---- Given information

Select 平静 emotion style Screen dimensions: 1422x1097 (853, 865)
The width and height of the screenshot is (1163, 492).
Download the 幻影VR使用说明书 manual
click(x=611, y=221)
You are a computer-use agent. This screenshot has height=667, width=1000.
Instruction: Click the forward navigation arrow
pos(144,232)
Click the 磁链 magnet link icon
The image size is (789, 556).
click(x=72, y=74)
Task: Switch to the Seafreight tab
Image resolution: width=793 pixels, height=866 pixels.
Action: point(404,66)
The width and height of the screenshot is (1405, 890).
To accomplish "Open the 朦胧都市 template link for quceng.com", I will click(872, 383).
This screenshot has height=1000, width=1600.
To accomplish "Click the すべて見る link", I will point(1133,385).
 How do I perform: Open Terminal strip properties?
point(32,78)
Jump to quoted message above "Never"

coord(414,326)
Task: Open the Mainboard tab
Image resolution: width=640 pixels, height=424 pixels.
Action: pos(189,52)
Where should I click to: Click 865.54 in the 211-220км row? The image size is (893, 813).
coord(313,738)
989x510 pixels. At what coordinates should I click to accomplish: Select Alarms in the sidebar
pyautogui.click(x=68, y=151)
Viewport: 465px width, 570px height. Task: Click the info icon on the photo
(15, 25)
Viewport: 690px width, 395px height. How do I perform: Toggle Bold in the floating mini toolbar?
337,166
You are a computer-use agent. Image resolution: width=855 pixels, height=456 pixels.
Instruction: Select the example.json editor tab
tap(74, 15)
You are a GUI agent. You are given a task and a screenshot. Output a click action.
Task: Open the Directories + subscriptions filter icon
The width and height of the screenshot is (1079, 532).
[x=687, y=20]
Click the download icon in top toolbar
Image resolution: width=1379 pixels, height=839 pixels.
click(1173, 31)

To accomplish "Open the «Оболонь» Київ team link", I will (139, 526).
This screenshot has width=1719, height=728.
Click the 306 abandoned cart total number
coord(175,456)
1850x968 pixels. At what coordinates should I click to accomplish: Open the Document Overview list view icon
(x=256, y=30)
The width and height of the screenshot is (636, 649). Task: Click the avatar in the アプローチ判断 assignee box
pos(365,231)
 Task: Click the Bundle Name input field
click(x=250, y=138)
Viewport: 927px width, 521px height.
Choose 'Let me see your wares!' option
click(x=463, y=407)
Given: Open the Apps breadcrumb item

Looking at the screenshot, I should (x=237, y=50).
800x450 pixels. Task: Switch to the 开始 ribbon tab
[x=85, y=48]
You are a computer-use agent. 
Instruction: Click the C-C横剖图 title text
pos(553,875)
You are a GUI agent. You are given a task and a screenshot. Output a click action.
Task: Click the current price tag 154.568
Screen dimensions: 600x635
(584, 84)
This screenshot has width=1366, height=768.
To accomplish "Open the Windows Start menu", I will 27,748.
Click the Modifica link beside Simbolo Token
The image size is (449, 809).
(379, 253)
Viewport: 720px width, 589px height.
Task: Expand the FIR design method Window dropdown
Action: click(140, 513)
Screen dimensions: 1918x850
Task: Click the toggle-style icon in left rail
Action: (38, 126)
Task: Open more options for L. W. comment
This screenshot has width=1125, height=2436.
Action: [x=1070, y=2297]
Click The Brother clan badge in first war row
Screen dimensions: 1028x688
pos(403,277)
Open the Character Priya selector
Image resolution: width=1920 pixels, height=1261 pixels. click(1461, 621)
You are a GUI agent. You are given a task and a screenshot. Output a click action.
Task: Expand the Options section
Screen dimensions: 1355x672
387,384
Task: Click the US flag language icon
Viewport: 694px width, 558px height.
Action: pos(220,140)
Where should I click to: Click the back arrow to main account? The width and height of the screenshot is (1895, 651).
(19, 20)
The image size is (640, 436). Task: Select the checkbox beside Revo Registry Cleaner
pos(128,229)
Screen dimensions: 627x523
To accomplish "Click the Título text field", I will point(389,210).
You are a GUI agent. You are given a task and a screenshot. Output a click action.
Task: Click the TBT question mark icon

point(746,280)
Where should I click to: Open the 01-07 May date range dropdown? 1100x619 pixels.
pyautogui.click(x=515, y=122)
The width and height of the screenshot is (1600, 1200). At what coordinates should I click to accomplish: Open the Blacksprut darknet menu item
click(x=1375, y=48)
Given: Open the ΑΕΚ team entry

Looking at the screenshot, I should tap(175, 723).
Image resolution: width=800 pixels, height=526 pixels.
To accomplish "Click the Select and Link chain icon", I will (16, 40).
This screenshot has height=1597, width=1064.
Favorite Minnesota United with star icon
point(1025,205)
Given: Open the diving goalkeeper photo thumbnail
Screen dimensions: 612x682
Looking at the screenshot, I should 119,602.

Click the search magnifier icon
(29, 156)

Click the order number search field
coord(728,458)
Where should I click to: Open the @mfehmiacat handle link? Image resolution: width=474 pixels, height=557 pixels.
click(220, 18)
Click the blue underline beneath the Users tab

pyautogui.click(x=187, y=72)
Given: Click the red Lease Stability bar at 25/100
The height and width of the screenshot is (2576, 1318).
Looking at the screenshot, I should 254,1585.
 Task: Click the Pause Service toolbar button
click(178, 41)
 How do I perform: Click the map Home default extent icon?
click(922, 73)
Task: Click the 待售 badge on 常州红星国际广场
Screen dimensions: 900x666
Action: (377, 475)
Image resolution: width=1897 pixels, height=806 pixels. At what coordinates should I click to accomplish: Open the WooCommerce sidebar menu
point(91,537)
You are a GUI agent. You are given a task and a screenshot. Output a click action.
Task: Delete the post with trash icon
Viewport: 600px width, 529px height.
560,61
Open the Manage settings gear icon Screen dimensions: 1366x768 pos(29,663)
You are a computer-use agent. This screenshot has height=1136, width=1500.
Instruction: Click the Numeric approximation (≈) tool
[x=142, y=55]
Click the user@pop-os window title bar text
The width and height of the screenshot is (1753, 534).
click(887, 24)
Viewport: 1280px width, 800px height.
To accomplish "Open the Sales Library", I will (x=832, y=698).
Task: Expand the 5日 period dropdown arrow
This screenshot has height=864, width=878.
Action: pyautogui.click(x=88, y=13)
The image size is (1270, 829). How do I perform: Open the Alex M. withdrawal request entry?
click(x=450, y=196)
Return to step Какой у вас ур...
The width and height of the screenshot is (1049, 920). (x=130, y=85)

--------

» Task directions:
The data above needs to be given again exactly, with no line left out.

» Answer:
Select 平静 emotion style Screen dimensions: 1422x1097 (853, 865)
The width and height of the screenshot is (1163, 492).
Download the 幻影VR使用说明书 manual
click(x=611, y=221)
You are a computer-use agent. This screenshot has height=667, width=1000.
Instruction: Click the forward navigation arrow
pos(144,232)
Click the 磁链 magnet link icon
The image size is (789, 556).
click(x=72, y=74)
Task: Switch to the Seafreight tab
Image resolution: width=793 pixels, height=866 pixels.
Action: point(404,66)
The width and height of the screenshot is (1405, 890).
To accomplish "Open the 朦胧都市 template link for quceng.com", I will click(872, 383).
This screenshot has height=1000, width=1600.
To accomplish "Click the すべて見る link", I will point(1133,385).
 How do I perform: Open Terminal strip properties?
point(32,78)
Jump to quoted message above "Never"

coord(414,326)
Task: Open the Mainboard tab
Image resolution: width=640 pixels, height=424 pixels.
Action: pos(189,52)
Where should I click to: Click 865.54 in the 211-220км row? The image size is (893, 813).
coord(313,738)
989x510 pixels. At what coordinates should I click to accomplish: Select Alarms in the sidebar
pyautogui.click(x=68, y=151)
Viewport: 465px width, 570px height. Task: Click the info icon on the photo
(15, 25)
Viewport: 690px width, 395px height. How do I perform: Toggle Bold in the floating mini toolbar?
337,166
You are a computer-use agent. Image resolution: width=855 pixels, height=456 pixels.
Instruction: Select the example.json editor tab
tap(74, 15)
You are a GUI agent. You are given a task and a screenshot. Output a click action.
Task: Open the Directories + subscriptions filter icon
The width and height of the screenshot is (1079, 532).
[x=687, y=20]
Click the download icon in top toolbar
Image resolution: width=1379 pixels, height=839 pixels.
click(1173, 31)

To accomplish "Open the «Оболонь» Київ team link", I will (139, 526).
This screenshot has width=1719, height=728.
Click the 306 abandoned cart total number
coord(175,456)
1850x968 pixels. At what coordinates should I click to accomplish: Open the Document Overview list view icon
(x=256, y=30)
The width and height of the screenshot is (636, 649). Task: Click the avatar in the アプローチ判断 assignee box
pos(365,231)
 Task: Click the Bundle Name input field
click(x=250, y=138)
Viewport: 927px width, 521px height.
Choose 'Let me see your wares!' option
click(x=463, y=407)
Given: Open the Apps breadcrumb item

Looking at the screenshot, I should (x=237, y=50).
800x450 pixels. Task: Switch to the 开始 ribbon tab
[x=85, y=48]
You are a computer-use agent. 
Instruction: Click the C-C横剖图 title text
pos(553,875)
You are a GUI agent. You are given a task and a screenshot. Output a click action.
Task: Click the current price tag 154.568
Screen dimensions: 600x635
(584, 84)
This screenshot has width=1366, height=768.
To accomplish "Open the Windows Start menu", I will 27,748.
Click the Modifica link beside Simbolo Token
The image size is (449, 809).
(379, 253)
Viewport: 720px width, 589px height.
Task: Expand the FIR design method Window dropdown
Action: click(140, 513)
Screen dimensions: 1918x850
Task: Click the toggle-style icon in left rail
Action: (38, 126)
Task: Open more options for L. W. comment
This screenshot has width=1125, height=2436.
Action: [x=1070, y=2297]
Click The Brother clan badge in first war row
Screen dimensions: 1028x688
pos(403,277)
Open the Character Priya selector
Image resolution: width=1920 pixels, height=1261 pixels. click(1461, 621)
You are a GUI agent. You are given a task and a screenshot. Output a click action.
Task: Expand the Options section
Screen dimensions: 1355x672
387,384
Task: Click the US flag language icon
Viewport: 694px width, 558px height.
Action: pos(220,140)
Where should I click to: Click the back arrow to main account? The width and height of the screenshot is (1895, 651).
(19, 20)
The image size is (640, 436). Task: Select the checkbox beside Revo Registry Cleaner
pos(128,229)
Screen dimensions: 627x523
To accomplish "Click the Título text field", I will point(389,210).
You are a GUI agent. You are given a task and a screenshot. Output a click action.
Task: Click the TBT question mark icon

point(746,280)
Where should I click to: Open the 01-07 May date range dropdown? 1100x619 pixels.
pyautogui.click(x=515, y=122)
The width and height of the screenshot is (1600, 1200). At what coordinates should I click to accomplish: Open the Blacksprut darknet menu item
click(x=1375, y=48)
Given: Open the ΑΕΚ team entry

Looking at the screenshot, I should tap(175, 723).
Image resolution: width=800 pixels, height=526 pixels.
To accomplish "Click the Select and Link chain icon", I will (16, 40).
This screenshot has height=1597, width=1064.
Favorite Minnesota United with star icon
point(1025,205)
Given: Open the diving goalkeeper photo thumbnail
Screen dimensions: 612x682
Looking at the screenshot, I should 119,602.

Click the search magnifier icon
(29, 156)

Click the order number search field
coord(728,458)
Where should I click to: Open the @mfehmiacat handle link? Image resolution: width=474 pixels, height=557 pixels.
click(220, 18)
Click the blue underline beneath the Users tab

pyautogui.click(x=187, y=72)
Given: Click the red Lease Stability bar at 25/100
The height and width of the screenshot is (2576, 1318).
Looking at the screenshot, I should 254,1585.
 Task: Click the Pause Service toolbar button
click(178, 41)
 How do I perform: Click the map Home default extent icon?
click(922, 73)
Task: Click the 待售 badge on 常州红星国际广场
Screen dimensions: 900x666
Action: (377, 475)
Image resolution: width=1897 pixels, height=806 pixels. At what coordinates should I click to accomplish: Open the WooCommerce sidebar menu
point(91,537)
You are a GUI agent. You are given a task and a screenshot. Output a click action.
Task: Delete the post with trash icon
Viewport: 600px width, 529px height.
560,61
Open the Manage settings gear icon Screen dimensions: 1366x768 pos(29,663)
You are a computer-use agent. This screenshot has height=1136, width=1500.
Instruction: Click the Numeric approximation (≈) tool
[x=142, y=55]
Click the user@pop-os window title bar text
The width and height of the screenshot is (1753, 534).
click(887, 24)
Viewport: 1280px width, 800px height.
To accomplish "Open the Sales Library", I will (x=832, y=698).
Task: Expand the 5日 period dropdown arrow
This screenshot has height=864, width=878.
Action: pyautogui.click(x=88, y=13)
The image size is (1270, 829). How do I perform: Open the Alex M. withdrawal request entry?
click(x=450, y=196)
Return to step Какой у вас ур...
The width and height of the screenshot is (1049, 920). (x=130, y=85)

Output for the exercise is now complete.